SEATTLE, Wash. – Nine people have now died from COVID-19 in Washington state.
Public Health – Seattle and King County announced Tuesday that it has confirmed that three more patients have died in the county as a result of the coronavirus. Most of them had been residents of LifeCare, a nursing home facility in Kirkland.

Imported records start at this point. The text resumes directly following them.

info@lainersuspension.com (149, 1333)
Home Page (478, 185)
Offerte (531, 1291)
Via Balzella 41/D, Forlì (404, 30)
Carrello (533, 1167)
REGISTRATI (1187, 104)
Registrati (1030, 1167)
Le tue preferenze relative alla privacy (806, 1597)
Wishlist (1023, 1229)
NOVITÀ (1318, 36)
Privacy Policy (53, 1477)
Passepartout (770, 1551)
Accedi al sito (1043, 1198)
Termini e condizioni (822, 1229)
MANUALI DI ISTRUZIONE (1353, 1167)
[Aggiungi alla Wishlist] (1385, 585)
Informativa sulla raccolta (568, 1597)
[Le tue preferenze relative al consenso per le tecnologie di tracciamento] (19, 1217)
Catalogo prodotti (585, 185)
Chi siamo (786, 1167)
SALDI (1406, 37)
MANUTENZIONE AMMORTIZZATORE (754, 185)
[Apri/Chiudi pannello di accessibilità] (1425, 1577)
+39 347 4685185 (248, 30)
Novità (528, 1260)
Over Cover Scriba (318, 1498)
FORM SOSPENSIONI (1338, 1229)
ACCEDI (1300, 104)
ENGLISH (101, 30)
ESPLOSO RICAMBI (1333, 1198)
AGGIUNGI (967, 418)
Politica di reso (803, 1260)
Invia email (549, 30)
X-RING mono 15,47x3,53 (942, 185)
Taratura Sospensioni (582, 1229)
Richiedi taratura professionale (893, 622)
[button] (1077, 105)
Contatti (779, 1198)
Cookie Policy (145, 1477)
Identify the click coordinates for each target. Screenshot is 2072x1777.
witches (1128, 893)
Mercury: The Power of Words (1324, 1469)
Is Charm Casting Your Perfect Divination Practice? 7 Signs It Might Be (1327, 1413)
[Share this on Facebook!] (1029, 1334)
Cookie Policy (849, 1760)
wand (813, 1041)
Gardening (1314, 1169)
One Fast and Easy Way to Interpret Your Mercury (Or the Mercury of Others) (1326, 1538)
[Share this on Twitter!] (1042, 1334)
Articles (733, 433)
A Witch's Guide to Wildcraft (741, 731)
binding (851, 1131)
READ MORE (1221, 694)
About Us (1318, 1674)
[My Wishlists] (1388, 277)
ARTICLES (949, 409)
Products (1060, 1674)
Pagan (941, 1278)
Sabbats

In a press release, health officials said the following people have died from the virus in King County:
· A woman in her 80s; resident of LifeCare; never hospitalized; died at her family home on Feb. 26
· A man in his 50s; resident of LifeCare; hospitalized at Harborbiew Medical Center; died on Feb. 26
· Man in his 50s; hospitalized at EvergreenHealth; died on Feb. 28
· Man in his 70s; hospitalized at EvergreenHealth; had underlying health conditions; died on Feb. 29
· Man in his 70s; resident of LifeCare; hospitalized at EvergreenHealth; had underlying health conditions; died on March 1
· Woman in her 70s; resident of LifeCare; hospitalized at EvergreenHealth; had underlying health conditions; died on March 1
· Woman in her 80s; hospitalized at EvergreenHealth; died on March 1
· Woman in her 70s; resident of LifeCare; hospitalized at EvergreenHealth; died on March 2
As for the ninth death, the Snohomish Health District announced Monday that a patient from Snohomish County had also died. He was said to be a man in his 40s.
Harborview Medical Center hospital says it has determined that some staff may have been exposed to the virus while working in an intensive care unit where its deceased patient had been treated. However, the hospital doesn’t believe other patients were exposed.
“Potentially exposed staff have been contacted by our Employee Health team and are being monitored and screened daily,” wrote the hospital.
Researchers at the Fred Hutchinson Cancer Research Center and the University of Washington on Sunday said they had evidence the virus may have been circulating in the state for up to six weeks undetected. If true, that could mean that there are hundreds of undiagnosed cases in the area.
Worldwide, more than 3,100 people have died from the virus, with a majority of those deaths in mainland China.
Monday, the CDC said that there were more than 100 confirmed or presumptive positive cases of the virus in the U.S. That includes 45 people who were aboard the Diamond Princess cruise ship off Japan, three people who were repatriated from China and 60 U.S. cases. According to the CDC, 22 of the 60 U.S. cases are travel-related,11 are believed to be person-to-person spread, and for the remaining 27, the source of exposure is still under investigation.
The 12 states that have reported cases include: Arizona, California, Florida, Georgia, Illinois, Massachusetts, New Hampshire, New York, Oregon, Rhode Island, Washington, and Wisconsin.
Symptoms of COVID-19 can include fever, runny nose, cough and breathing trouble. Most develop only mild disease. But some people, usually those with other medical complications, develop more severe symptoms, including pneumonia, which can be fatal.